Earned Value Management (EVM) is comprised of several formulas that provide an analysis of a project and its current state regarding budget and schedule. EVM provides a way to measure the project in a quantifiable way using project metrics. It may not always be ideal and it may sometimes be a hassle, but EVM helps paint a picture of the current direction a project is going in and whether it is on track to meet the planned goals.
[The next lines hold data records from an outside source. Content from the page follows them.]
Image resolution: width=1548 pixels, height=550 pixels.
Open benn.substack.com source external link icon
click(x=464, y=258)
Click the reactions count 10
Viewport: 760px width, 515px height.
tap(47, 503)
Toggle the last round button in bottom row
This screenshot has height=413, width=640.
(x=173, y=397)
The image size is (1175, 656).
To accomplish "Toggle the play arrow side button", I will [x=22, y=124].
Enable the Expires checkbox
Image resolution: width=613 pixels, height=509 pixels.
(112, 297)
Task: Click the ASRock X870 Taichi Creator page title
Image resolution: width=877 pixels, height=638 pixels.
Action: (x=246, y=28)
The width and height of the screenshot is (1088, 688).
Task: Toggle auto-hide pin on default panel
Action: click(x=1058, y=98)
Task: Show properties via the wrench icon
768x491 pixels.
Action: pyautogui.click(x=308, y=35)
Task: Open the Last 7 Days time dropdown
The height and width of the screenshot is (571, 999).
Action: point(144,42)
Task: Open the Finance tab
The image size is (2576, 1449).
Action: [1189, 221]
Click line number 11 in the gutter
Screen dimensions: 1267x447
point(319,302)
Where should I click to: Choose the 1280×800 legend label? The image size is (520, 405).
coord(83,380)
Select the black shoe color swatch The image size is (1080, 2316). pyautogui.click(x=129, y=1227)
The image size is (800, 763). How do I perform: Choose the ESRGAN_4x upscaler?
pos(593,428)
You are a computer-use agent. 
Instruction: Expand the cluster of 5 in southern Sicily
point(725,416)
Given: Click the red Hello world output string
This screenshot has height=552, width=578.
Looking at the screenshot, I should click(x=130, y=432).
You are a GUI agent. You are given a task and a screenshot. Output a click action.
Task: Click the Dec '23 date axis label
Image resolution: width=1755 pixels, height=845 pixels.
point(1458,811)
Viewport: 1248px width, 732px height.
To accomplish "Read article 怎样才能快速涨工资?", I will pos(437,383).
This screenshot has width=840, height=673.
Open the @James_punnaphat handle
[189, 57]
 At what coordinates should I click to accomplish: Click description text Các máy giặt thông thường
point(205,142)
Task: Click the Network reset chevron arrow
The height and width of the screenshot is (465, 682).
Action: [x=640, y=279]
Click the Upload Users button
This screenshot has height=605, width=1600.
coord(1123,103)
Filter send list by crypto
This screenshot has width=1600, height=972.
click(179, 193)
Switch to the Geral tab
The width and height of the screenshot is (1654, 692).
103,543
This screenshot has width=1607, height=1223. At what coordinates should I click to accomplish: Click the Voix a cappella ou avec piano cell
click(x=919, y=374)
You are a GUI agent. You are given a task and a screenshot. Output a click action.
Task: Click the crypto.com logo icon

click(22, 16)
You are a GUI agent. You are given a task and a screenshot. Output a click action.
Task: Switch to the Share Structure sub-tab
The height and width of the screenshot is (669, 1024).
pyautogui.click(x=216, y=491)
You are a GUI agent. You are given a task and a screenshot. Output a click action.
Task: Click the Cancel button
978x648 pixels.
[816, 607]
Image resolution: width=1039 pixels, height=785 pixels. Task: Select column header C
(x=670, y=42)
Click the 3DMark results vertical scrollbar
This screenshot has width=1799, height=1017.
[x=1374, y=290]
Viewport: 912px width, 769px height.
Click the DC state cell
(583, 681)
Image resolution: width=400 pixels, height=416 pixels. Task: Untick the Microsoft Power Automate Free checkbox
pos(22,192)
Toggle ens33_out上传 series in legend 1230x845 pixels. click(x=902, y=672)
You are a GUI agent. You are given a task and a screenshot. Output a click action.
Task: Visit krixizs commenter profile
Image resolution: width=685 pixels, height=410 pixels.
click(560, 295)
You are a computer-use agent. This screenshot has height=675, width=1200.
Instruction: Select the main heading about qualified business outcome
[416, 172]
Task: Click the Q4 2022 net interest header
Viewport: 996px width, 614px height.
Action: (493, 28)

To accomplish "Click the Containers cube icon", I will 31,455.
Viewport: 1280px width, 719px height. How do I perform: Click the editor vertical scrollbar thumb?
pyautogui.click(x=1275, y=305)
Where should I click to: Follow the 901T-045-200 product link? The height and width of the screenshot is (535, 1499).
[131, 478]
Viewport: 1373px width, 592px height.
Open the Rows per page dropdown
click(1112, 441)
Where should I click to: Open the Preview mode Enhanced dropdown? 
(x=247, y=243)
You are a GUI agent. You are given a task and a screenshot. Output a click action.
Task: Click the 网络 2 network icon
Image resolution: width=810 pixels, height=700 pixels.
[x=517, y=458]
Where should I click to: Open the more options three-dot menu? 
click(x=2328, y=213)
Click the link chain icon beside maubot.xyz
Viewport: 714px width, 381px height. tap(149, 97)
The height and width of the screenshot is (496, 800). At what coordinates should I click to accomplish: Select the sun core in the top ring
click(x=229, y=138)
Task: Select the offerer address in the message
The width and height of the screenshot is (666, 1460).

Download a copy of the below table: EVM Cheat Sheet
Earned Value Management |
|
EVM TERMS | DEFINITION |
Budget At Completion (BAC) | The project’s budget |
Planned Value (PV) | The value of the work that should have been completed at any given point for the total project to remain on budget and schedule
PV = (Planned Percentage Completed) X BAC |
Earned Value (EV) | The estimated value of the work completed at any given point
EV = (Actual Percentage Completed) X BAC |
Actual Cost (AC) | The actual cost spent at any given point |
Cost Variance (CV) | The difference between the Earned Value (EV) and the Actual Cost (AC) that shows how much ahead or behind in the budget the project is at any given point
· A negative CV is the amount the project is over budget · A positive CV is the amount the project is under budget
CV = EV – AC |
Cost Performance Index (CPI) | An indicator into the speed or rate of spending compared to the value being generated (Is the project budget on track)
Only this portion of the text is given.